Preterm births, especially those prior to 32 weeks' gestation, heavily contribute to infant problems and death. Preterm births are consistently highest among socially disadvantaged women, leading many to wonder whether these women's greater exposure to social stressors may prompt shorter pregnancies.

A new study, supported by the Agency for Healthcare Research and Quality (HS06930), suggests that one social stressor in particular, loss of a mother or sister during pregnancy, does seem to prompt shorter pregnancies among poor black women. Gail A. Barbosa, Sc.D., R.N., of the Medical University of South Carolina, and her colleagues found that low-income pregnant women who lost a mother or sister during pregnancy delivered their babies on average 4.6 weeks earlier than other women in the study. Women who experienced the death of other significant family members or close friends did not have shorter pregnancies.

Other factors related to shorter gestational age included pregnancy complications, inadequate use of prenatal care, smoking, no Medicaid insurance, and use of street drugs. No variation in length of pregnancy was found among women with different levels of emotional support, number of children, age-adjusted education, or alcohol use. Heightened levels of stress or total number of stressful life events were not associated with earlier deliveries.

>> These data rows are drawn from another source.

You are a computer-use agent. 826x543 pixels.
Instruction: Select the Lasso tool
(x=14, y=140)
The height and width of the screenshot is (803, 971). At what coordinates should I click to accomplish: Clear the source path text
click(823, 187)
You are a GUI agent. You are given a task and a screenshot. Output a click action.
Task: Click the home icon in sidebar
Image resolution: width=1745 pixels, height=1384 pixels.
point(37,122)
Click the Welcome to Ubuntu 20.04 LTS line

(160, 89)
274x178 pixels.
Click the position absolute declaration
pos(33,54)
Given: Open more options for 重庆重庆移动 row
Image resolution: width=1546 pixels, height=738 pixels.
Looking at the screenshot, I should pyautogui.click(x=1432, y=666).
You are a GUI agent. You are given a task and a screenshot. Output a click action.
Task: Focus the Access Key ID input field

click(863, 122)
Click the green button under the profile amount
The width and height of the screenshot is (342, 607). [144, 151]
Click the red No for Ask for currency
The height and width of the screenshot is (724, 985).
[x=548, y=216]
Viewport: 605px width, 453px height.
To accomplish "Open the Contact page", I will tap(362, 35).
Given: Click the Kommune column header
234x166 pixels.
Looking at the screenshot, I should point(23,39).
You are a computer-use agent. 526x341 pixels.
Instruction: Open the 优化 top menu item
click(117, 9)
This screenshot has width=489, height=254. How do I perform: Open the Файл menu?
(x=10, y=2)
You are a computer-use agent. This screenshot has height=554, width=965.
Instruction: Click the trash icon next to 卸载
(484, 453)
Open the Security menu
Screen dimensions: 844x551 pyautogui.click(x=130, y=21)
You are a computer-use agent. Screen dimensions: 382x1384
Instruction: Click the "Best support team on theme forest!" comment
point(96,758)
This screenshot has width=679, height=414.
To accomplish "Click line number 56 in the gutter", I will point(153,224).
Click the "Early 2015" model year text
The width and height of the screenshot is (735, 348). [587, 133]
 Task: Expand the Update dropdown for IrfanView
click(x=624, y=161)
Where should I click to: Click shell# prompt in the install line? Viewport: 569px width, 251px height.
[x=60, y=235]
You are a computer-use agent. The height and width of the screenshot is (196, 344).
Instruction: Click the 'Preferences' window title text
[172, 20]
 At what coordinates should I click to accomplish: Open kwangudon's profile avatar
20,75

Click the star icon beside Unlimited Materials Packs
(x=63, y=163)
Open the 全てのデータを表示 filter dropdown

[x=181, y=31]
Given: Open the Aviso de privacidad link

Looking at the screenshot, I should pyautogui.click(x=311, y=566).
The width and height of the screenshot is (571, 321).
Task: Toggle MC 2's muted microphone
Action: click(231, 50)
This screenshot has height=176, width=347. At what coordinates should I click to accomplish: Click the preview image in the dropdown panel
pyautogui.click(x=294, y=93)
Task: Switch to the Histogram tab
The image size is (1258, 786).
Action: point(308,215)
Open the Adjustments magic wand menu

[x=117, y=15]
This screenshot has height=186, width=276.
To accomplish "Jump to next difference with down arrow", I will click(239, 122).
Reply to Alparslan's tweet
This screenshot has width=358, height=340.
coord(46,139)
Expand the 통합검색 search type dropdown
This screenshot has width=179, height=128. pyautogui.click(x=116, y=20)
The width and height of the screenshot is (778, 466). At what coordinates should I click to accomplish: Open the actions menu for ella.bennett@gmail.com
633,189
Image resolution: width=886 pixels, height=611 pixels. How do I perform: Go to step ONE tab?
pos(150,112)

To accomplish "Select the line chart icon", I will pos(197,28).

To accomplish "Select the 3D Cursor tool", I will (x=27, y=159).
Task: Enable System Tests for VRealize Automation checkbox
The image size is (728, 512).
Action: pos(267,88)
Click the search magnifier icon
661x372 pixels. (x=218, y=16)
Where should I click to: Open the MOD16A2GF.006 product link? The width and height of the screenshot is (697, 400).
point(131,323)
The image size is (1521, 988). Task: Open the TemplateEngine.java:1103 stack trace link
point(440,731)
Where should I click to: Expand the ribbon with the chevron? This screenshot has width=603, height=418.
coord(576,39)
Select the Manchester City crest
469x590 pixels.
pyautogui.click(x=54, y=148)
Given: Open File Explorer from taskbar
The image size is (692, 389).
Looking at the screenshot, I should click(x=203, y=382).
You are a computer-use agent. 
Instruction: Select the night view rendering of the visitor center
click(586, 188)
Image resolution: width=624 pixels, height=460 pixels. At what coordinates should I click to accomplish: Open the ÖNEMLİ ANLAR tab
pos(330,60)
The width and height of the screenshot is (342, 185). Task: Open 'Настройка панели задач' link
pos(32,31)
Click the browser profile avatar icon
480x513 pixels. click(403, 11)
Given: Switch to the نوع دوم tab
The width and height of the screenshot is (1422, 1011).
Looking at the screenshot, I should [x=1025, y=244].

Stressful life events are thought to initiate preterm labor and birth, either directly through hormonal responses that end in increased uterine irritability and premature contractions or indirectly via unhealthy coping behaviors, such as ignoring prenatal care. Stress also may diminish the capabilities of the immune system in preventing complications associated with early delivery. Yet surprisingly, the women in this study who reported a high number of life stressors did not report more smoking, drug use, or experience more complications of pregnancy. These findings are based on interviews with 472 black women from three public prenatal clinics, which addressed stressful life events, availability of emotional support, and health habits, as well as pregnancy and birth data collected from a clinical database.

See "The association of life events to gestational age at delivery among low-income, urban, African American women," by Dr. Barbosa, in the Journal of Perinatology 20, pp. 438-442, 2000.